[Items listed in a dataset]
◇ ◇ ◇
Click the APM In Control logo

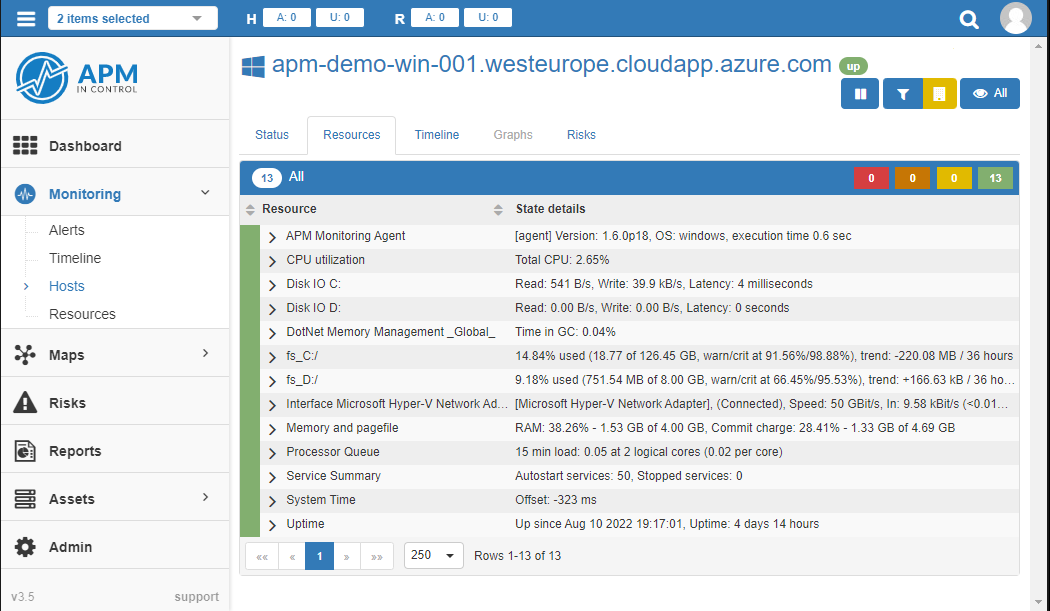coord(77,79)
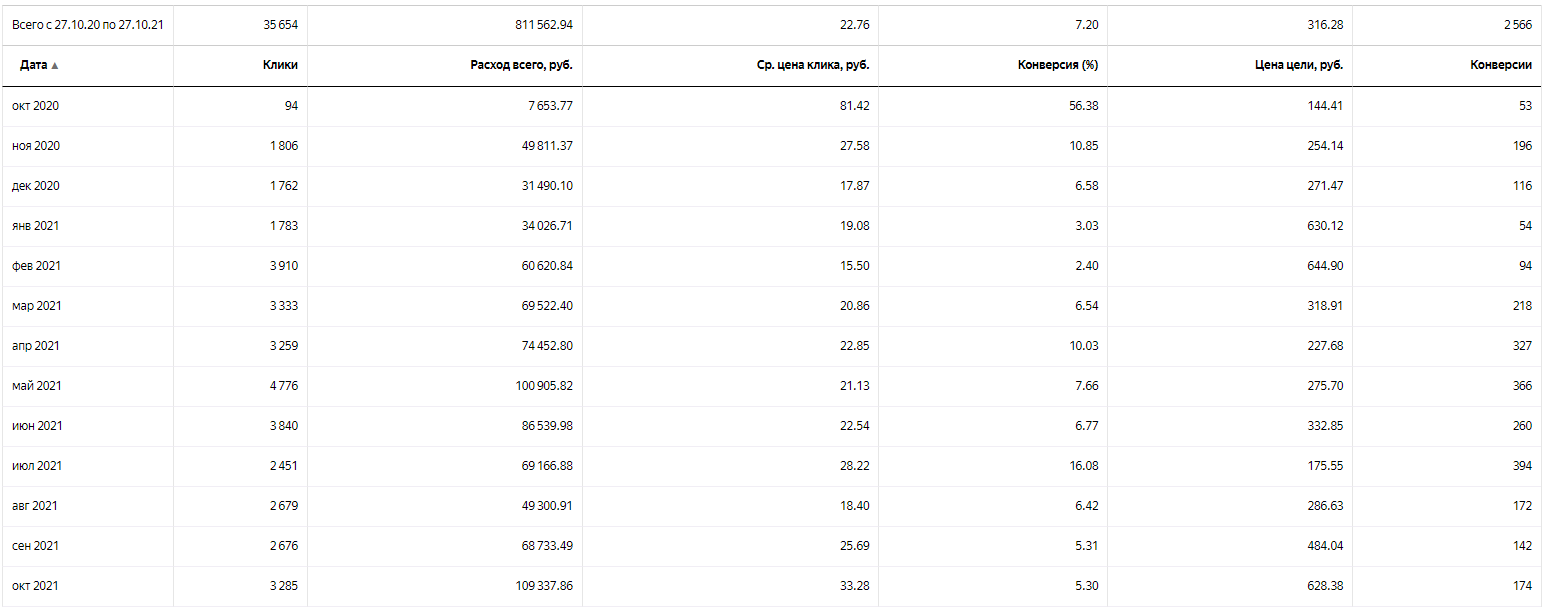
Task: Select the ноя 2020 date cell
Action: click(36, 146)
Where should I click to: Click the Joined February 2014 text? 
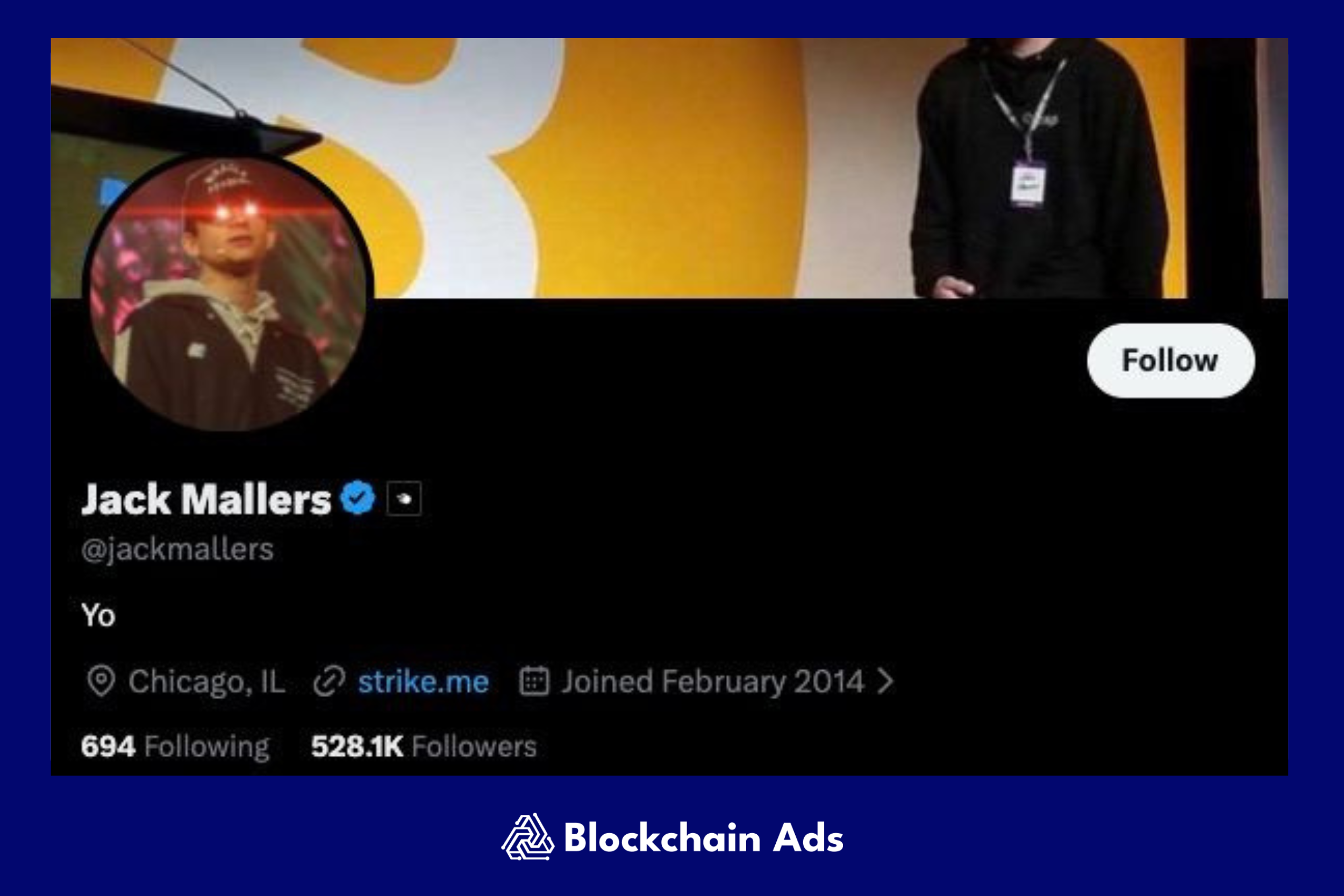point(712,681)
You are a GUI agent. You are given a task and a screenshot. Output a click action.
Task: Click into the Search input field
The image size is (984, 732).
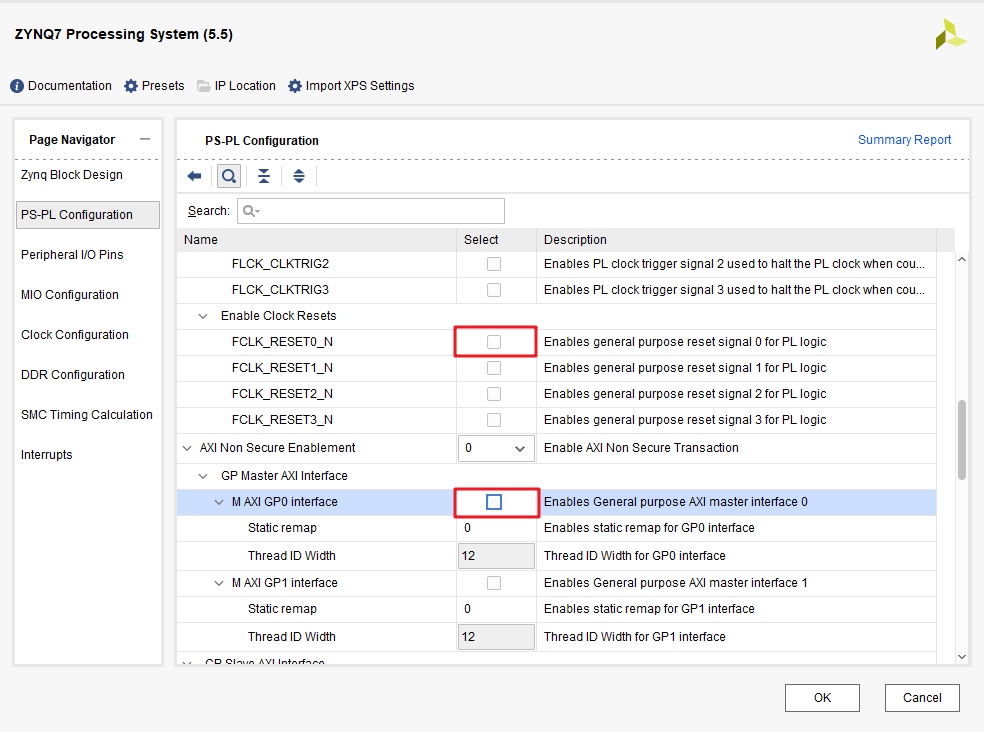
◇ ◇ ◇
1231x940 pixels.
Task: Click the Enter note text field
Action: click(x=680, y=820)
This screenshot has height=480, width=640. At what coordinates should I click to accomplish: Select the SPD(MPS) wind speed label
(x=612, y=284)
◇ ◇ ◇
**Prompt:** All lines in the data above from the one with "You are a GUI" through the one with "The image size is (984, 732)." must be repeated exactly, and no others.

**Result:**
You are a GUI agent. You are given a task and a screenshot. Output a click action.
Task: Click into the Search input field
The image size is (984, 732).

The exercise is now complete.